The 100-Peso coin is quite handsome. The thick disk features a portrait of Venustiano Carranza on the obverse. The reverse has the eagle and serpent symbol. The country’s name arches over the symbol. It says, “Estados Unidos Mexicanos” (United Mexican States or United States of Mexico).
I then fished out a US quarter dollar from my pocket to verify that our coins are labled “United States of America”. We were soon caught up in some small historical questions. Among them were, “Why the name United States of America?” “When did it happen?” “Who was responsible?” I had a faint memory of a history lesson involving the Declaration of Independence and the use of the name, but very little else to go on.
I picked up an old history book and came across an entry about early America.

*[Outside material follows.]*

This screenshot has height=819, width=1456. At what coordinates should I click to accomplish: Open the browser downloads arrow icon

There was a paragraph about a Continental Congress declaration that was dated September 9, 1776. The excerpt reads, “That in all continental commissions, and other instruments, where heretofore, the words ‘United Colonies’ have been used, the stile be altered for the future to the ‘United States’.”

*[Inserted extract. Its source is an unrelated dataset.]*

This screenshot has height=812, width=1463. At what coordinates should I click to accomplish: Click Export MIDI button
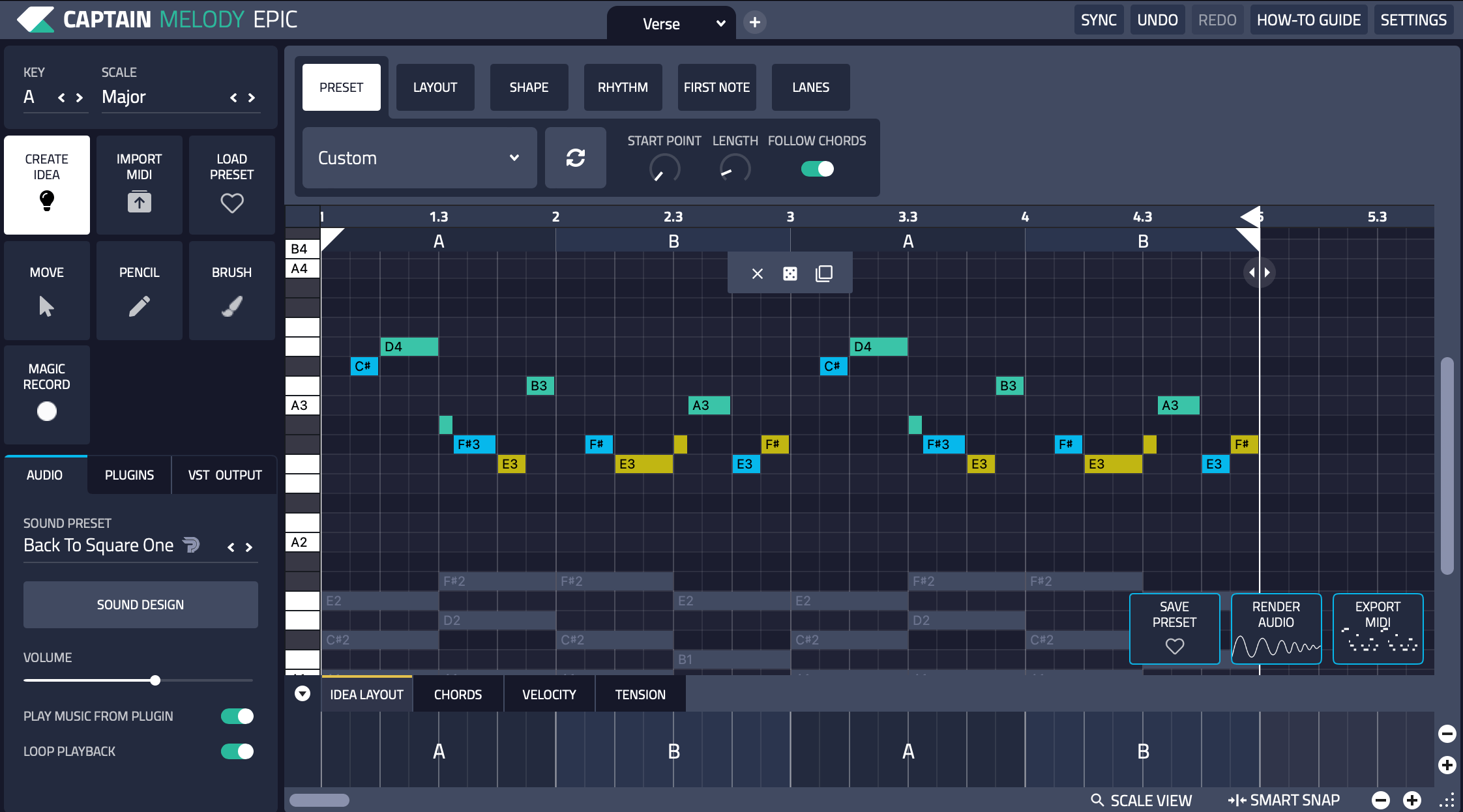1378,628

Well, we had the answer to when the name was officially instituted. That satisfied Jorge, but not me. He said that I had homework to do and that the topic might be a good one for my blog. I said, “Yes, for the blog post on September 9th.”
The name, “United States of America” was used inexactly before September of 1776. The name has also been found in a few papers written before the Declaration of Independence.
Historian, Ronald Gephart, discovered a stash of Continental Congressional Delegates’ letters dated between 1774 and 1789. He came across one from the Virginia Delegate, Richard Henry Lee dated June 7, 1776. Lee stated that, “…the United Colonies should be free and independent states.”
There was at least one diplomatic use of the name in a pre-Declaration of Independence document. George Washington’s aide de camp Muster Master General Stephen Moylan wrote a letter to Lieutenant-Colonel Joseph Reed, that he intended to carry the “full and ample powers of the United States of America” to Spain for help in the revolutionary war.
Often noted, is that Thomas Jefferson wrote the name “UNITED STATES OF AMERICA” in all caps as the header for the first rough draft of the Declaration of Independence in June of 1776. The final header ended up as “The unanimous Declaration of the thirteen united States of America”.
If there remained any doubt afterwards, The Articles of Confederation were ratified in force on March 1, 1781. The official outline of the Government stated in Article I: “The Stile of this Confederacy shall be ‘The United States of America.'”
The grouping of colonies had become a confederation and then a united nation on the verge of total independence from Great Britain. The brand new name represented these factors.
The Blue Jay of Happiness quotes a letter from Thomas Paine, written January 13, 1777. “‘The United States of America,’ will sound as pompously in the world or in history, as ‘the kingdom of Great Britain'”.
If the people of Scotland vote for independence next week, then the term ‘United Kingdom’ will pass into history (it was never really applicable).
So will the Union Jack.
Well, it ought to. Wales already has a devolved legislative assembly, as does Scotland, and half of Northern Ireland’s populace want to join the republic (Eire). What’s ‘united’ about any of that? We seem to be inching towards separate nationhood at last, though we’re still lumbered with the royal family of course, and the very daft so-called ‘commonwealth’.